ФРАГМЕНТ ТЕКСТА:
########
Нам предстояло преодолеть около двух миль самой опасной дороги на свете: орудия властей были, наверное, менее чем в ста метрах справа, в то время как по левую сторону находились повстанцы.
Абу Мухаммадейн остановил машину в месте, где еще было безопасно. Он посмотрел на нас, вытянулся и пожал нам руки. Я знал, что это было прощанием. «Дэвид, – спросил Аммар, – ты готов?» Поджав губы, я кивнул. Ситуация была отчаянной, но риск стоил того. Водители обеих машин кивнули друг другу, Абу Мухаммадейн нажал на газ, и к первым препятствиям мы подъехали уже на полной скорости. Ума не приложу, как нам удалось проскочить между всеми перевернутыми машинами, – казалось, мы скользили зигзагами по дороге на головокружительной скорости. Как бы то ни было, у нас все получилось, и не раздалось ни единого выстрела.
Остальная часть нашего пути на север прошла как по маслу: даже угроза быть атакованными правительственными самолетами казалась не такой уж значительной. Мы прибыли в Баб эль-Хава и следующие три дня работали без остановки, стараясь разобраться со всеми пациентами, нуждавшимися в пластических операциях. Мы вчетвером – Аммар, Абу Хозайфа, Абу Васим и я – стали своего рода хирургическим конвейером, который работал, пока не была достигнута цель. Мы регулярно наведывались к нашему маленькому пациенту, чьи состояние обнадеживало. Удивительно, но перекрестный лоскут все еще функционировал, артериальный шунт справлялся со своей задачей, у мальчика не развился сепсис.
Мы расположились в небольшой комнатке в доме напротив больницы. В последний день к нам пришел специалист интенсивной терапии Аммар Захария – он откуда-то знал, что мы здесь, и сказал, что хочет в качестве подарка устроить нам фруктовый праздник. Я никогда о таком не слышал, но позже он вернулся со свежими бананами, яблоками, апельсинами и другими всевозможными фруктами на огромном подносе.
########
ВЫПОЛНИТЕ ЗАДАНИЯ:
1. Сократите абзац фрагмента о дороге в Баб эль-Хава, который начинается словами «Остальная часть нашего пути на север», и оформите его в виде списка, сохранив основные факты.
2. Допишите следующую часть фрагмента о дороге в Баб эль-Хава, начав сразу после его последнего предложения.

ИСХОДНЫЕ ДАННЫЕ:
########
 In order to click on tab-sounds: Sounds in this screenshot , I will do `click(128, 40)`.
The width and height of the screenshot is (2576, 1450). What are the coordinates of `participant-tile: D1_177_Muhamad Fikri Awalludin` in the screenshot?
########
ОТВЕТЫ К ЗАДАНИЯМ:
1.
- Оставшийся путь на север прошел спокойно, а угроза атак правительственных самолетов казалась незначительной.
- В Баб эль-Хава три дня без остановки шли пластические операции.
- Аммар, Абу Хозайфа, Абу Васим и рассказчик работали как хирургический конвейер, пока не достигли цели.
- Маленький пациент поправлялся: перекрестный лоскут и артериальный шунт функционировали, сепсис не развился.

2.
Мы принялись уминать принесенные угощения, и, казалось, с плеч свалился огромный груз. Тем не менее расслабляться было рано. Внезапно мы услышали интенсивную стрельбу возле дома. Заглянув в щель в окне, я увидел около двадцати вооруженных мужчин, двигавшихся в нашу сторону и стрелявших из автоматов, в то время как другие палили из крупнокалиберных пулеметов, стоящих в кузовах пикапов. Казалось, мне было не суждено покинуть Сирию. Если Аммар Захария узнал, что мы здесь, это могло стать известно и всем остальным. Неужели ИГИЛ[129] все-таки добралось до меня? Я посмотрел на Аммара: впервые за все время он выглядел по-настоящему напуганным – его лицо побелело от страха.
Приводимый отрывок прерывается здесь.